Monday, January 27, 2014

Pride vs Embarrassment – Celebrating the 65th year of the Republic!



Today we celebrated our 65th Republic day. Like every year, I switched on the television to watch the  parade. It never fails to give me a sense of pride to watch our armed forces salute their Supreme Commander- the President of India! My eyes fill up when I see respects being paid at the “Amar Jawan Jyoti” and I absolutely love the tableaus from the various states depicting various facets of our culture!

I have been seeing these celebrations for over four decades now but I never tire of it! It has a strange nostalgia value for me. I associate it with the cold winters and foggy mornings of Calcutta when I used to go with my father to the Red Road to watch the Parade. I have never been to Raj Path but ever since the advent of television I have always watched the parade there, taking in the little tidbits of information about the various regiments as they march past.

I sang along as familiar tunes “Sare Jahan se acchha” “ Kadam Kadama badhaye ja” were being played by the bands . Finally, as the national anthem began to be played, I automatically stood up! I was in my living room with my daughter. She seemed surprised. I had to tell her “ It is the national anthem playing” . Her logic- “ But it is only on TV”.  I had the feeling that she was rather embarrassed with all this display of what she considers my “patriotism”.  Needless to say, I am embarrassed by the lack of pride and a certain nonchalance that I see in in her generation when it comes to the nation!

I remember a neighbor in Calcutta narrating to us the story of the Chittagong armory raid of  1930. All of us listened spell bound and I could feel goose pimples as the story hit its climax. Though his narrative abilities were not very great, we somehow felt that we were there and we had watched it happen. There was a movie made on this event a few years ago. But it was a miserable flop! I guess that is a pretty accurate indicator about what the present generation feels about our history. Yet, we seem to remember and re live rather unpleasant parts of our  history like the communal riots during partition! 

While not denying the fact that the India of today is at a completely different development milestone when compared to where she was during my growing up years, I still feel that the absence of pride in ones nation is inexcusable. And it is not just pride in the country that is missing but there is also a certain lack of knowledge about it that pains me.  This is particularly ironic in these days of Google and Wikipedia! For many children in their Xth standard the major Iron and Steel plants, the Multipurpose projects across the country are just information to be memorized and regurgitated. The Southern kids struggle with words like Sundargarh and Jharia while the northern kids might be struggling with names like Vishveshwariah !  These are not places that mean anything to them. For many who may be in schools affiliated to the state board these may not even be places on a map because for them their history and geography education begins and ends with their state! 

I think over the years there are a few things that have made the country insignificant in the minds of the current generation. The first reason being a certain lopsided focus of school education which has relegated history and geography as insignificant subjects!
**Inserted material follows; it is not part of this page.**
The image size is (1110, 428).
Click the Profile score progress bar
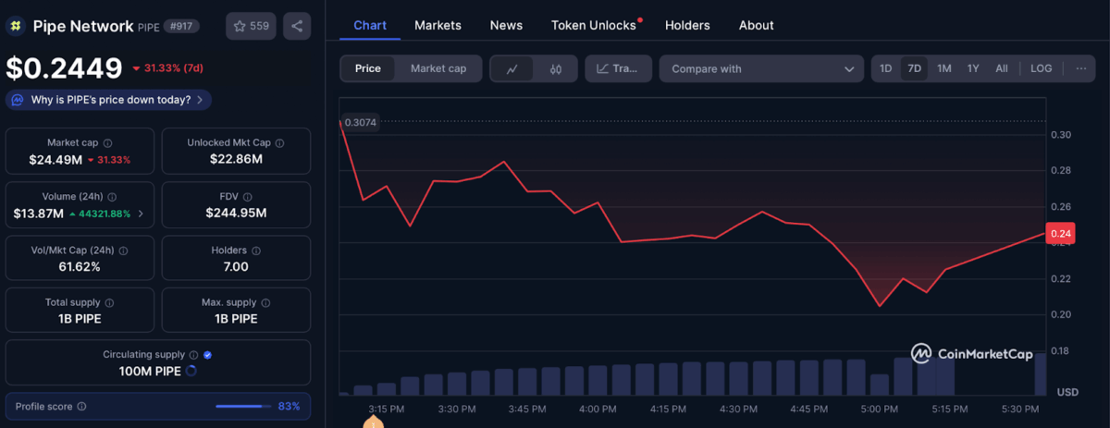243,406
This is really sad because it is these subjects that help a child develop knowledge and pride in the country.  The second reason I would say are parents.  Most parents today of my generation are not really bothered about the country. Those who have not physically abandoned it already by migrating to other countries spend their time telling their kids that they should study well and “go abroad” – the message being “ there is no future here for you” ! I find this later attitude difficult to understand because India today is actually the “place to be in” !!! And  the other reason being a certain narrowing of focus where each state is unable to think beyond its boundaries. This is particularly true of states like Tamil Nadu which refuse to integrate with the rest of the country in spirit using the excuse of its Dravidian identity to keep itself distinct failing to understand that in India we have both a Unitary and Federal system of government. The leaders of these states assume such a larger than life status that the President of India or the Prime Minister pales in comparison! People living in these states have more knowledge about the United States than about the neighboring states. Their aspiration is to join the IT sector and go for “off site” ( or is it “on site” ?)  jobs in the US or Europe, live in ghetto like situations mingling with only those from their respective states. 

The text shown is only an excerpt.